### Material to process
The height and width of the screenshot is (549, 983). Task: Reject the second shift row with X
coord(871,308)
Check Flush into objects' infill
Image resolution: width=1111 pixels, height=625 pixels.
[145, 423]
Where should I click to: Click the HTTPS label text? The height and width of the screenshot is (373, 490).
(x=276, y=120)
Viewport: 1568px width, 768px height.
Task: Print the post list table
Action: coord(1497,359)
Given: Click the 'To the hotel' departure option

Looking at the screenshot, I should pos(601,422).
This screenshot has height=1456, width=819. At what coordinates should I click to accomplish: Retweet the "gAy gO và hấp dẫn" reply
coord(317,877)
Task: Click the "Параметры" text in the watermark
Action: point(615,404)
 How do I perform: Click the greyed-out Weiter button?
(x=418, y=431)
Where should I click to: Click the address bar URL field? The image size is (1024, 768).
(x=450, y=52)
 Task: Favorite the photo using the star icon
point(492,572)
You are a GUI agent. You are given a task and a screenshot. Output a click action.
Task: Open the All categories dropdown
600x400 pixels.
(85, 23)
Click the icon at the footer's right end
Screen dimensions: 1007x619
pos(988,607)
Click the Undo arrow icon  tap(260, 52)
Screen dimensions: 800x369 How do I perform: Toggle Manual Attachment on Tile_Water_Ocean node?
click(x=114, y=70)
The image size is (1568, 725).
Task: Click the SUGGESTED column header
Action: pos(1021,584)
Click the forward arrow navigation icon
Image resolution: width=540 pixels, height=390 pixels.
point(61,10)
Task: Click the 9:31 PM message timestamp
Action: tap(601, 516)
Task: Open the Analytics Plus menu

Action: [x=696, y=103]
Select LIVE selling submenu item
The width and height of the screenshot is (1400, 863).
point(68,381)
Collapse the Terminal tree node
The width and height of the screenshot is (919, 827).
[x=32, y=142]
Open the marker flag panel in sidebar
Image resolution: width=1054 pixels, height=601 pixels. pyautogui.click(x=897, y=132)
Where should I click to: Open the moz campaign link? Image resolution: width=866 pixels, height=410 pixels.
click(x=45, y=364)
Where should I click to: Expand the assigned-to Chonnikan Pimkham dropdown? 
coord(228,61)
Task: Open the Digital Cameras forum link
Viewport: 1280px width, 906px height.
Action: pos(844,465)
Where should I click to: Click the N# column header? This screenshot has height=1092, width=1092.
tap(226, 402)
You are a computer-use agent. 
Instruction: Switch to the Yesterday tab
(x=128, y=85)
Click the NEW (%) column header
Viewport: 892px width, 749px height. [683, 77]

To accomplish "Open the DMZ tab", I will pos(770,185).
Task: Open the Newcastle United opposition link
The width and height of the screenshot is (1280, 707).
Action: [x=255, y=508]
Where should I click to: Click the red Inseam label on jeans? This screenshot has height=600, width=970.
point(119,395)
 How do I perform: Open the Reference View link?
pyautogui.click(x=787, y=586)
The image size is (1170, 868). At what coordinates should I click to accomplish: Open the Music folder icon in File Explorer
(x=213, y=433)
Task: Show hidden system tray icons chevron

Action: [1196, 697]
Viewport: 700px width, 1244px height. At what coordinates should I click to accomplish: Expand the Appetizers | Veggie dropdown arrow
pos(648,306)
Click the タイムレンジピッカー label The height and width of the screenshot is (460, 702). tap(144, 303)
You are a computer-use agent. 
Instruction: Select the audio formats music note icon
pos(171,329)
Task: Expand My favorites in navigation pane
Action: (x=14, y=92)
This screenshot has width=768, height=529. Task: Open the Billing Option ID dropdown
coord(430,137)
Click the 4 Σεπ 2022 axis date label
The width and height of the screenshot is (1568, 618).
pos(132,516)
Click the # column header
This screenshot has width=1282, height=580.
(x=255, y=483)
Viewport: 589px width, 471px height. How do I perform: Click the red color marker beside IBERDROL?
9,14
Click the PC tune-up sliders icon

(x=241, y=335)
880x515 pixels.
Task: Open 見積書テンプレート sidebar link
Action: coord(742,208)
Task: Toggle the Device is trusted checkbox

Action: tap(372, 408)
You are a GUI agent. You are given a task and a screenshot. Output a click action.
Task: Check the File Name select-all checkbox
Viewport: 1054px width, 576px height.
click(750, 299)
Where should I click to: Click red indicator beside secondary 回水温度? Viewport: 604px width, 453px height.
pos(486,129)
######
Work required — Every entry should be printed again exactly as written.

Exercise result —
The height and width of the screenshot is (549, 983). Task: Reject the second shift row with X
coord(871,308)
Check Flush into objects' infill
Image resolution: width=1111 pixels, height=625 pixels.
[145, 423]
Where should I click to: Click the HTTPS label text? The height and width of the screenshot is (373, 490).
(x=276, y=120)
Viewport: 1568px width, 768px height.
Task: Print the post list table
Action: coord(1497,359)
Given: Click the 'To the hotel' departure option

Looking at the screenshot, I should pos(601,422).
This screenshot has height=1456, width=819. At what coordinates should I click to accomplish: Retweet the "gAy gO và hấp dẫn" reply
coord(317,877)
Task: Click the "Параметры" text in the watermark
Action: point(615,404)
 How do I perform: Click the greyed-out Weiter button?
(x=418, y=431)
Where should I click to: Click the address bar URL field? The image size is (1024, 768).
(x=450, y=52)
 Task: Favorite the photo using the star icon
point(492,572)
You are a GUI agent. You are given a task and a screenshot. Output a click action.
Task: Open the All categories dropdown
600x400 pixels.
(85, 23)
Click the icon at the footer's right end
Screen dimensions: 1007x619
pos(988,607)
Click the Undo arrow icon  tap(260, 52)
Screen dimensions: 800x369 How do I perform: Toggle Manual Attachment on Tile_Water_Ocean node?
click(x=114, y=70)
The image size is (1568, 725).
Task: Click the SUGGESTED column header
Action: pos(1021,584)
Click the forward arrow navigation icon
Image resolution: width=540 pixels, height=390 pixels.
point(61,10)
Task: Click the 9:31 PM message timestamp
Action: tap(601, 516)
Task: Open the Analytics Plus menu

Action: [x=696, y=103]
Select LIVE selling submenu item
The width and height of the screenshot is (1400, 863).
point(68,381)
Collapse the Terminal tree node
The width and height of the screenshot is (919, 827).
[x=32, y=142]
Open the marker flag panel in sidebar
Image resolution: width=1054 pixels, height=601 pixels. pyautogui.click(x=897, y=132)
Where should I click to: Open the moz campaign link? Image resolution: width=866 pixels, height=410 pixels.
click(x=45, y=364)
Where should I click to: Expand the assigned-to Chonnikan Pimkham dropdown? 
coord(228,61)
Task: Open the Digital Cameras forum link
Viewport: 1280px width, 906px height.
Action: pos(844,465)
Where should I click to: Click the N# column header? This screenshot has height=1092, width=1092.
tap(226, 402)
You are a computer-use agent. 
Instruction: Switch to the Yesterday tab
(x=128, y=85)
Click the NEW (%) column header
Viewport: 892px width, 749px height. [683, 77]

To accomplish "Open the DMZ tab", I will pos(770,185).
Task: Open the Newcastle United opposition link
The width and height of the screenshot is (1280, 707).
Action: [x=255, y=508]
Where should I click to: Click the red Inseam label on jeans? This screenshot has height=600, width=970.
point(119,395)
 How do I perform: Open the Reference View link?
pyautogui.click(x=787, y=586)
The image size is (1170, 868). At what coordinates should I click to accomplish: Open the Music folder icon in File Explorer
(x=213, y=433)
Task: Show hidden system tray icons chevron

Action: [1196, 697]
Viewport: 700px width, 1244px height. At what coordinates should I click to accomplish: Expand the Appetizers | Veggie dropdown arrow
pos(648,306)
Click the タイムレンジピッカー label The height and width of the screenshot is (460, 702). tap(144, 303)
You are a computer-use agent. 
Instruction: Select the audio formats music note icon
pos(171,329)
Task: Expand My favorites in navigation pane
Action: (x=14, y=92)
This screenshot has width=768, height=529. Task: Open the Billing Option ID dropdown
coord(430,137)
Click the 4 Σεπ 2022 axis date label
The width and height of the screenshot is (1568, 618).
pos(132,516)
Click the # column header
This screenshot has width=1282, height=580.
(x=255, y=483)
Viewport: 589px width, 471px height. How do I perform: Click the red color marker beside IBERDROL?
9,14
Click the PC tune-up sliders icon

(x=241, y=335)
880x515 pixels.
Task: Open 見積書テンプレート sidebar link
Action: coord(742,208)
Task: Toggle the Device is trusted checkbox

Action: tap(372, 408)
You are a GUI agent. You are given a task and a screenshot. Output a click action.
Task: Check the File Name select-all checkbox
Viewport: 1054px width, 576px height.
click(750, 299)
Where should I click to: Click red indicator beside secondary 回水温度? Viewport: 604px width, 453px height.
pos(486,129)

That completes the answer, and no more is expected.